Time to teach kids to read properly which means starting with the sounds (not the names) of letters? The UK and France have switched but we, being far more traditional, have not (yes, our rate of illiteracy is much higher than those two countries combined).

Time to move to an all digital cellular phone system?  Most of the world made the switch about 10-15 years ahead of the US.

Time to move from a ridiculously insecure system of credit cards where no pin is required and a fake card can easily be made since it's just a magnetic band on the back?  The rest of world did it decades ago but the US is only switching now and we're not really bothering with the pin part since it's a little inconvenient and it's hard for our highly competitive (with each other) credit card players to make the switch so we're only going to try adding a chip at this time.

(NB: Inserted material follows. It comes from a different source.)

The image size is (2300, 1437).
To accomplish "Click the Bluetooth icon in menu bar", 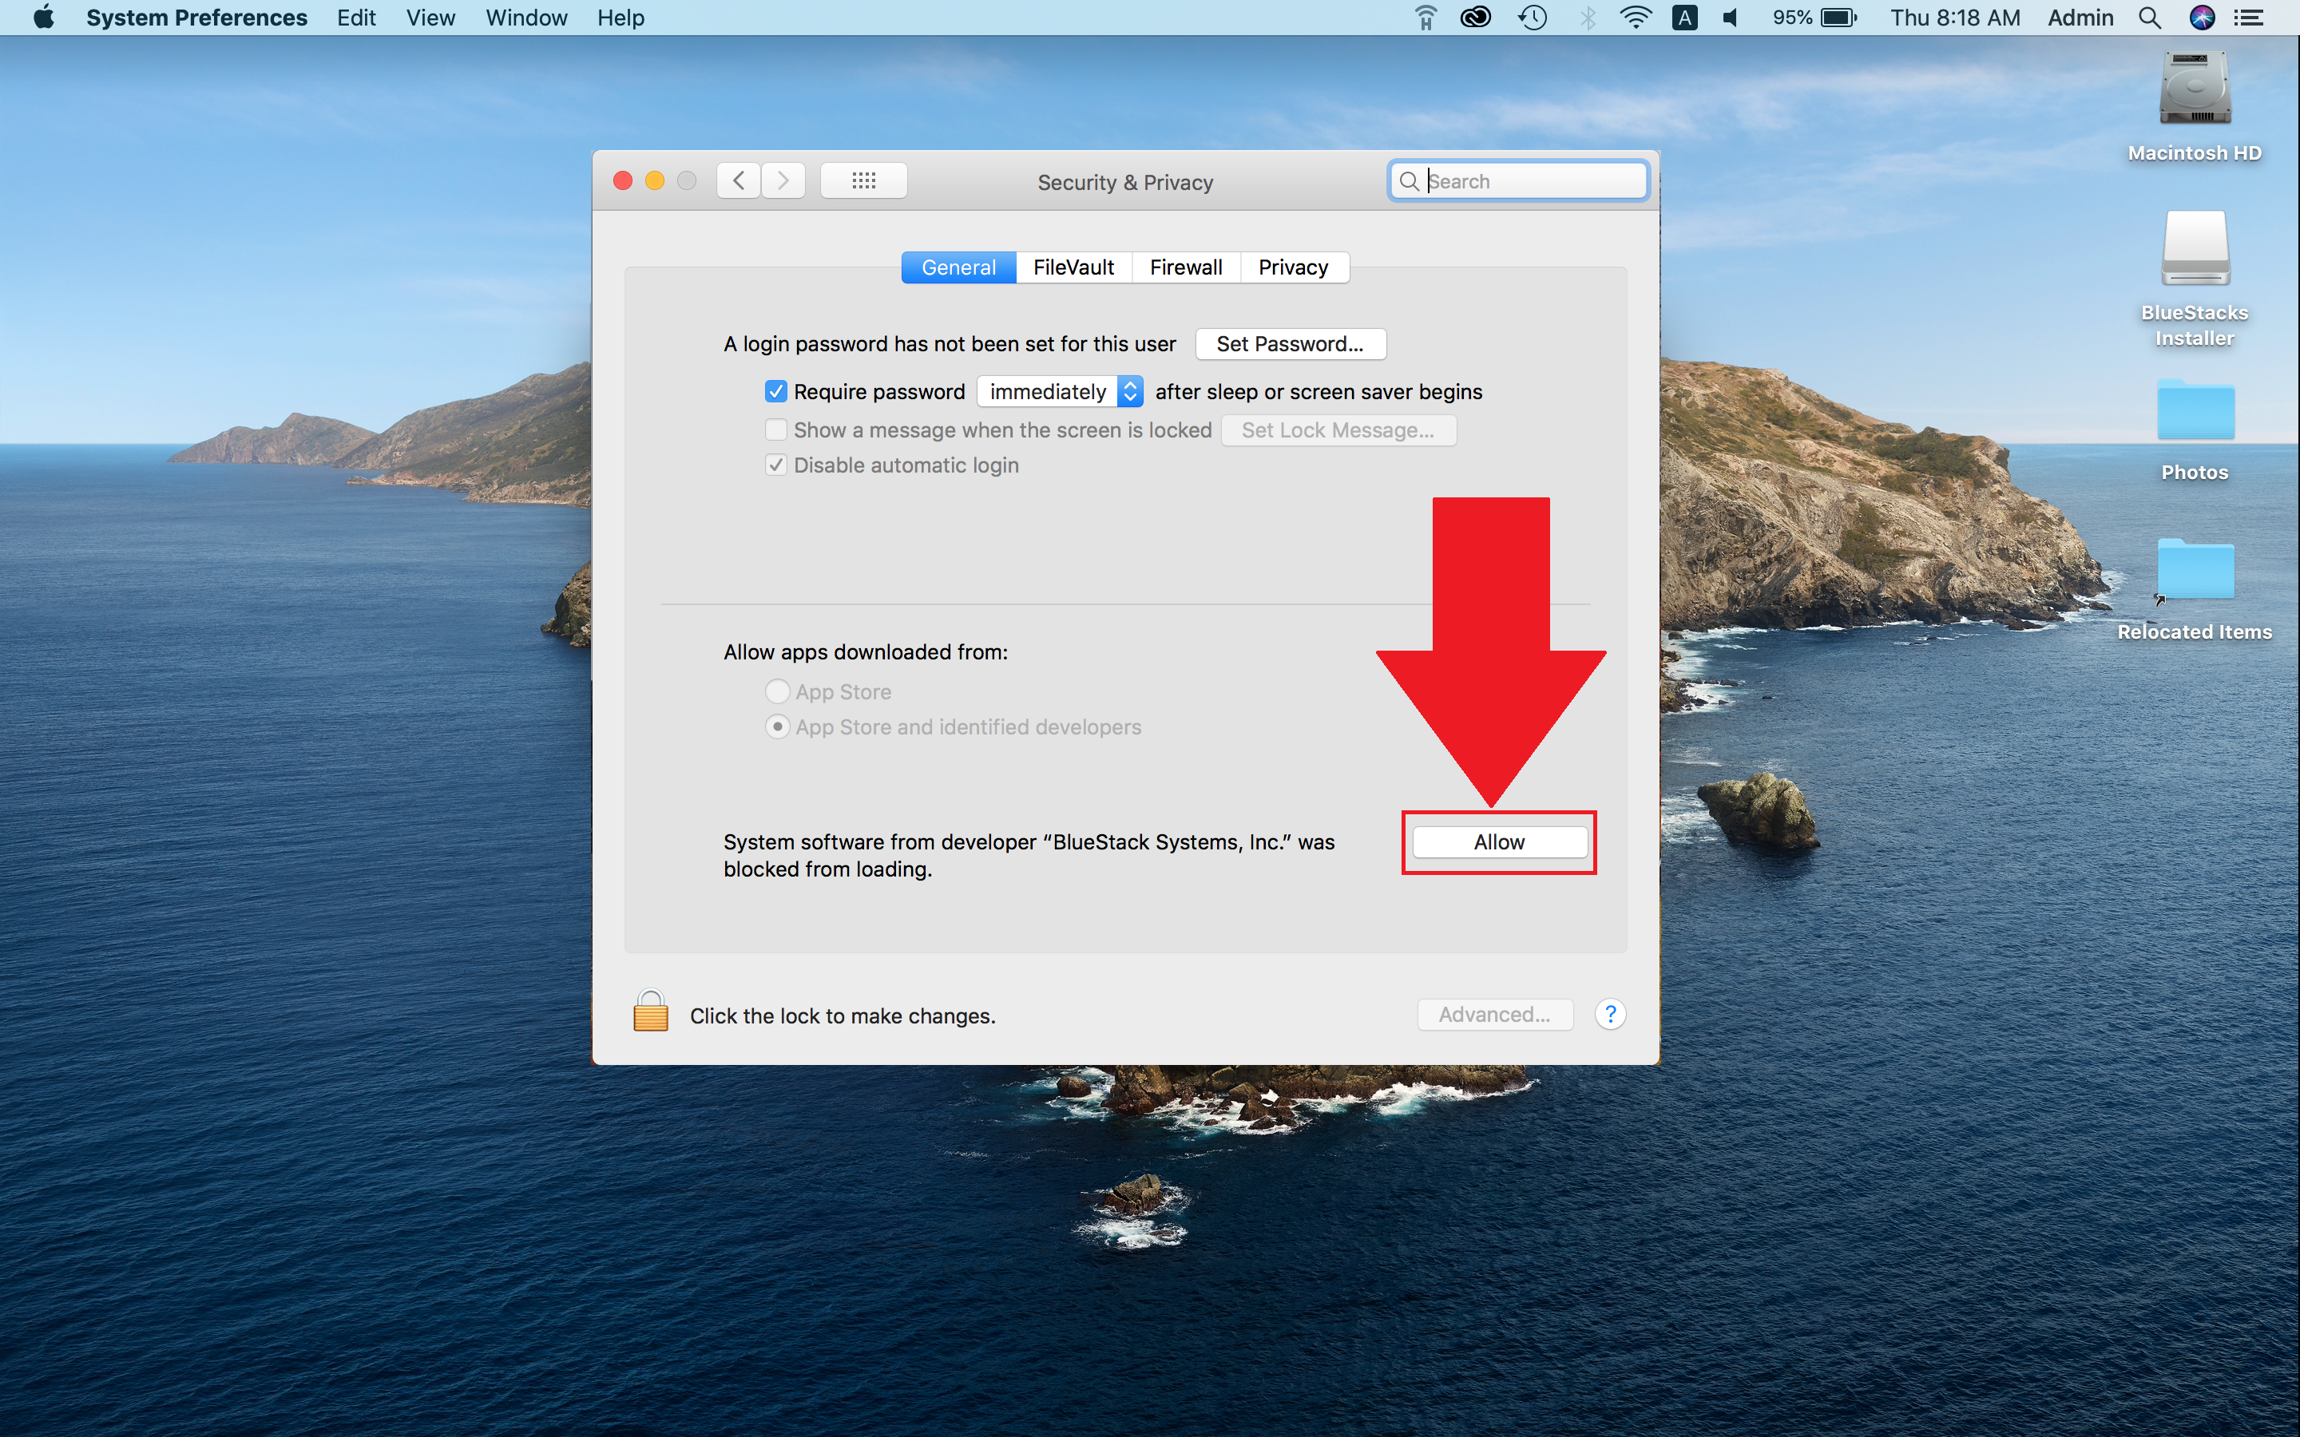I will 1586,20.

OK, I've had my rant, now back to a description of the new system.  Going forward, if a retailer only uses the magnetic stripe reader and hasn't upgraded to or started using the chip system, the retailer will take responsibility for the losses if the card is fraudulent.

For merchants and financial institutions, the switch to EMV means adding new in-store technology and internal processing systems, and complying with new liability rules. For consumers, it means activating new cards and learning new payment processes.
Most of all, it means greater protection against fraud. Quoted from which has a great article on the topic.  It continues to explain liability....
Today, if an in-store transaction is conducted using a counterfeit, stolen or otherwise compromised card, consumer losses from that transaction fall back on the payment processor or issuing bank, depending on the card's terms and conditions.
After an Oct. 1, 2015, deadline created by major U.S. credit card issuers MasterCard, Visa, Discover and American Express, the liability for card-present fraud will shift to whichever party is the least EMV-compliant in a fraudulent transaction.
Consider the example of a financial institution that issues a chip card used at a merchant that has not changed its system to accept chip technology. This allows a counterfeit card to be successfully used.
"The cost of the fraud will fall back on the merchant," Ferenczi says.
However, what the article does not cover and what I'm seeking to understand is what has changed for us Card Not Present merchants? In a separate article, says the problem of fraud for online transactions is going to get worse.  More quoting....
Sophisticated online fraud rings are expected to flourish in the next few years, even as the U.S. switches to credit cards embedded with anti-fraud computer chips.
Following the lead of most other developed countries, card issuers in the United States have begun phasing out credit cards with only the traditional magnetic stripe and replacing them with cards that also contain a newer technology known as an EMV chip, which makes the cards nearly impossible to counterfeit.
However, as the ability to use counterfeit cards in stores dries up, fraudsters are expected to turn to other forms of fraud that prey on different vulnerabilities. At the top of the list, payment security experts say, is using stolen card numbers to buy stuff from the Internet.

And that might be only the beginning. "As long as we innovate and develop new financial services, there will always be some exploit that will be created and someone seeking to take advantage of a poorly executed or nonexistent control," says Seth Ruden, senior fraud consultant with ACI Worldwide.
In every country that has switched to EMV cards -- and the United States is the last developed country to do so -- online fraud has jumped, says online fraud expert Brian Krebs. "Fraud doesn't go away, it just goes somewhere else, and that somewhere else is always online," he says. "The thieves can still steal the card number and expiration date, which still can be used online. So that's generally what will happen. We'll see a pretty big uptick in card-not-present fraud."

1 comment:

Jestep said...

The article is incorrect, or at the very least, deliberately ambiguous. There's also a number of processors using fear tactics to entice businesses to upgrade their equipment which we've seen markups as much as 3 or 4 times the normal amount that terminals sell for.

The only shift in liability is for cards that have been copied. This would occur when a card is skimmed or stolen online and copied onto a real physical card.

Stolen or lost cards and situations where the customer simply decides to request a chargeback are unaffected.

For most small and medium merchants, the actual effect is going to be negligible. Certain types of businesses such as gas stations, who still have 2 years until their liability shift occurs, account for the vast majority of this type of fraud. Online should also expect to see an increase in fraud as retail EMV adoption increases.